Microscopic analysis of fusion hindrance in heavy systems

Abstract: Background: Heavy-ion fusion reactions involving heavy nuclei at energies around the Coulomb barrier exhibit fusion hindrance, where the probability of compound nucleus formation is strongly hindered compared with that in light- and medium-mass systems. The origin of this fusion hindrance has not been well understood from a microscopic point of view. Purpose: Analyze the fusion dynamics in heavy systems by a microscopic reaction model and understand the origin of the fusion hindrance. Method: We employ the time-dependent Hartree-Fock (TDHF) theory. We extract nucleus--nucleus potential and energy dissipation by the method combining TDHF dynamics of the entrance channel of fusion reactions with one-dimensional Newton equation including a dissipation term.

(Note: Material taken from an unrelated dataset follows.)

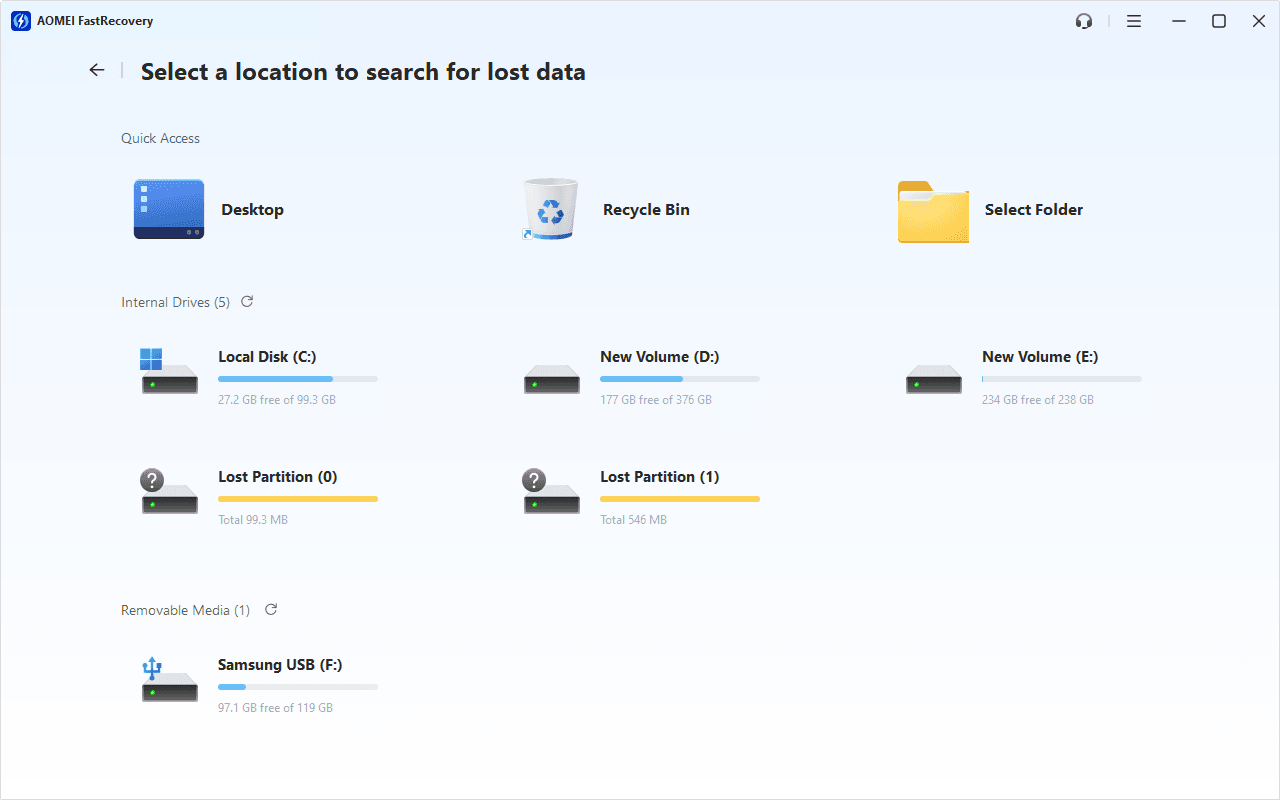Click the Local Disk (C:) usage bar
The image size is (1280, 800).
tap(297, 379)
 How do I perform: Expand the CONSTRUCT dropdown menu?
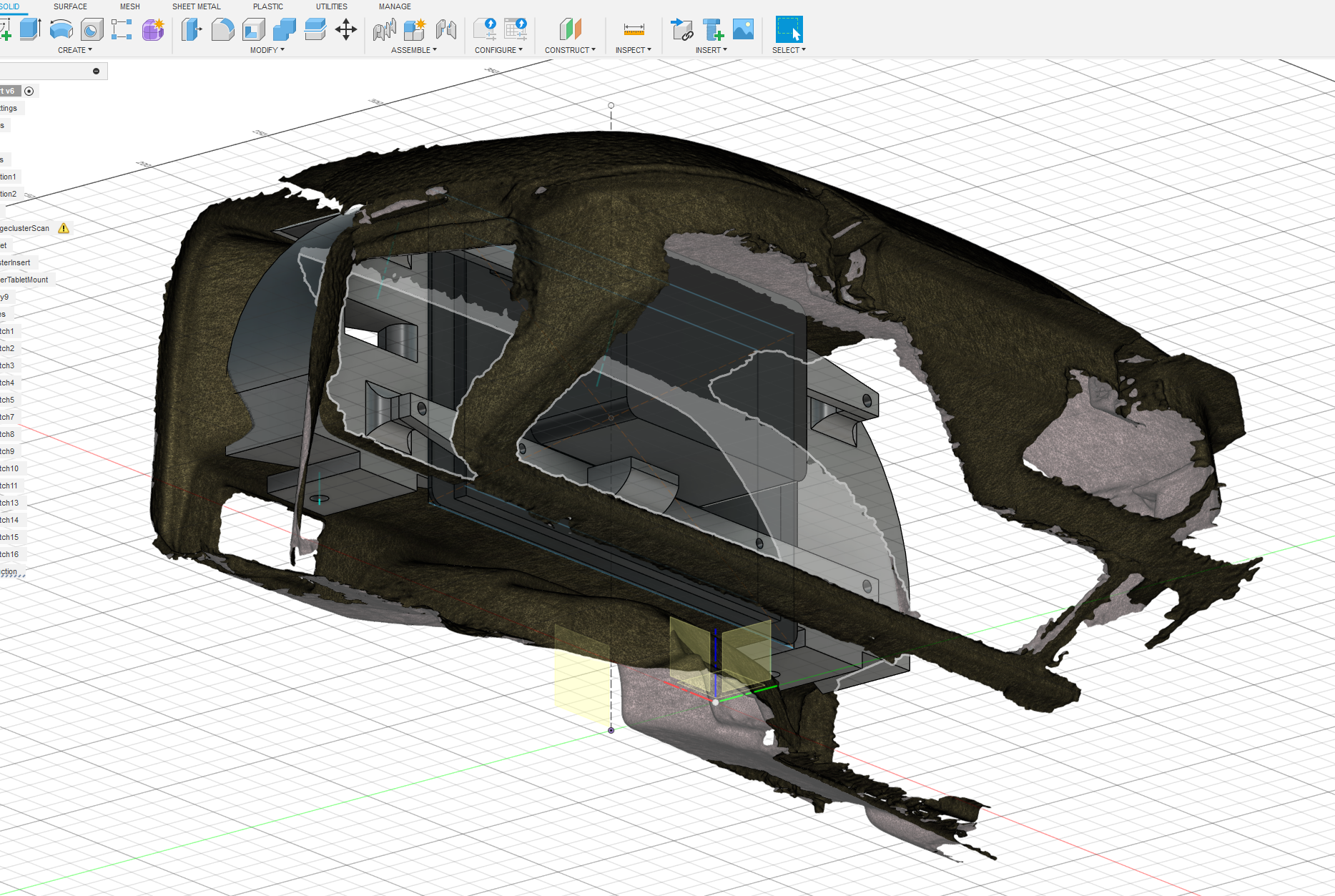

Then, we analyze the origin of the fusion hindrance using the properties of the extracted potential and energy dissipation. Results: Extracted potentials show monotonic increase as the relative distance of two nuclei decreases, which induces the disappearance of an ordinary barrier structure of the potential. This is different from those in light- and medium-mass systems and from density-constraint TDHF calculations. Extracted friction coefficients show sizable energy dependence and universal value of their magnitude, which are rather similar to those in light- and medium-mass systems. Using these properties, we analyze the origin of the fusion hindrance and find that contribution of the increase in potential to the extra-push energy is larger than that of the accumulated dissipation energy in most systems studied in this article. Conclusions: By the analysis of the origin of the fusion hindrance, we conclude that, as the system becomes heavier, the dynamical increase in potential at small relative distances plays a more important role than the dissipation during the fusion reaction for understanding the origin of the fusion hindrance.